It’s finally happening. We’re barreling closer and closer to the next generation of the Xbox console and with it, what we hope will be a large overhaul of Xbox LIVE, the service that powers all of the console’s online interactions. There’s no doubt it. The Xbox consoles and Xbox LIVE service are the Michael Knight and KITT of the last two console generations.

The Xbox 360 is Michael, a leather jacket wearing also-ran who thinks he can fight the rampant crime of southern California single handedly or you know, the entrenched competition of Sony and Nintendo. Xbox LIVE on the other hand is KITT, an ever-evolving work horse dedicated to enabling shenanigans, kicking hind quarters, and being cool and enabling new online scenarios like Netflix and Hulu Plus.

While we’ve heard non-stop chatter about new Xbox consoles with whizz-bang features, the real truth is that any possible innovation to come away from this next Xbox console must begin with a revamped Xbox LIVE that delivers what users expect from online services in 2013.


Xbox LIVE needs large scale changes in all of it’s forms across Microsoft’s products.


The transformation has to start with the fundamentals of Xbox LIVE as a service itself. To this day, consumers – yes, many of them gamers, fail to understand why they should have to pay for Xbox LIVE at all.

The Xbox LIVE service, as it exists today is built mainly for gamers. With it gamers, can go head-to-head against their friends and have access to special Xbox LIVE Gold Deal of the Week specials. With a subscription to the service, users can also make use of subscriptions they have for other services like Netflix, and Amazon Prime.

That last bit happens to perfectly represent the fundamental problem with LIVE. In a world where users can play against each other, online for free on other consoles, Microsoft is the only company to hide that kind of functionality behind a pay wall.  For gamers, that’s ridiculous. Yes, Xbox LIVE is more robust than its PlayStation counterpart, but that’s still a $7.99 up sale on top of the price of a console, and the game that a user would like to play.

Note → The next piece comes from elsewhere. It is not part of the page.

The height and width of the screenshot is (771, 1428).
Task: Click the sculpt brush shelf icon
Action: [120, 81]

To make matters worse, Microsoft insists on displaying ads to all Xbox LIVE users regardless of their subscription status. These ads now also show up on the LIVE enabled applications for Windows 8. For the record, I’m obliged to think these complaints are a bit over blown, but I could very well be the strange person. Microsoft faces an uphill battle in convincing users that Xbox LIVE is worth the amount of money they have to fork into.

Lastly, the company also has to actually create a cohesive Xbox LIVE. As it exists today, Xbox LIVE surfaces in many of Microsoft’s products including Windows 8, Windows Phone, Xbox 360, on, and on iOS through that platform’s LIVE enabled games like Kinectimals. By itself, that’s an amazing feat for a company who is routinely accused of not supporting its initiatives company wide.

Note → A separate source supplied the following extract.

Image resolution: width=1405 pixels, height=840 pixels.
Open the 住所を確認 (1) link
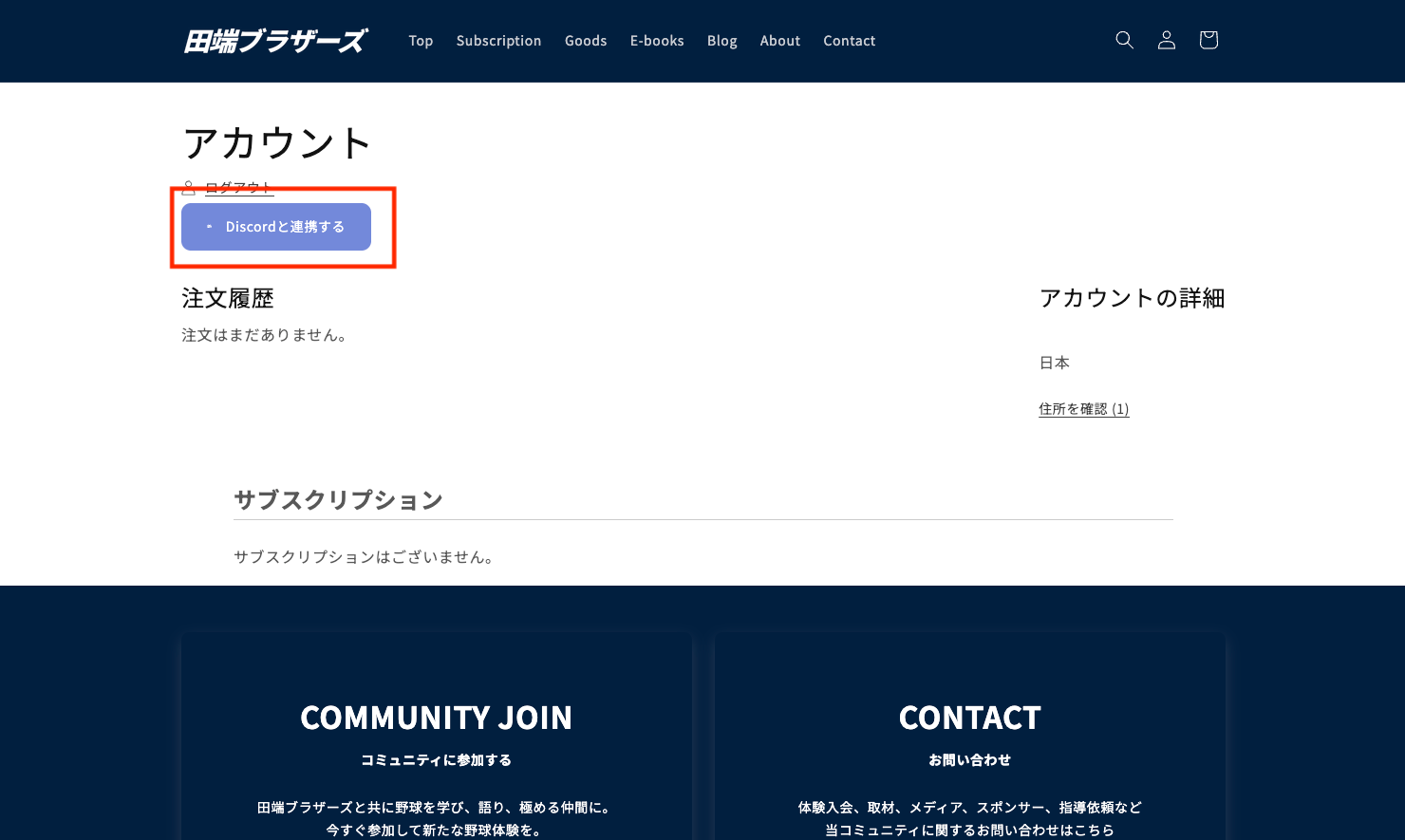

Unfortunately this also means, that Xbox LIVE or the backend services that are branded Xbox LIVE are used in so many different places and with a feature set that varies so much that it’s hard to keep the features straight. For example Xbox Games on Windows 8 allows users to purchase Windows 8 applications with Xbox LIVE achievements however these games lack the multiplayer elements and matchmaking features that make Xbox LIVE such a power house in the living room. Xbox LIVE games on Windows Phone only offer users the ability to earn achievements as well.

In my opinion Microsoft will need to unify the user scenarios across the board if it hopes to create the cohesive media experience its corporate executives seem to be eyeing. In fact, I’d argue that it would take nothing short of a fundamental reimaging of what the service is and what it does for consumers. At the very least, the company will need more precise Xbox LIVE branding.

Anywho, get your sleep ladies and gents. Tomorrow we feast on all things related to the next generation Xbox and its accompanying services. Excited? You bet your ass we are.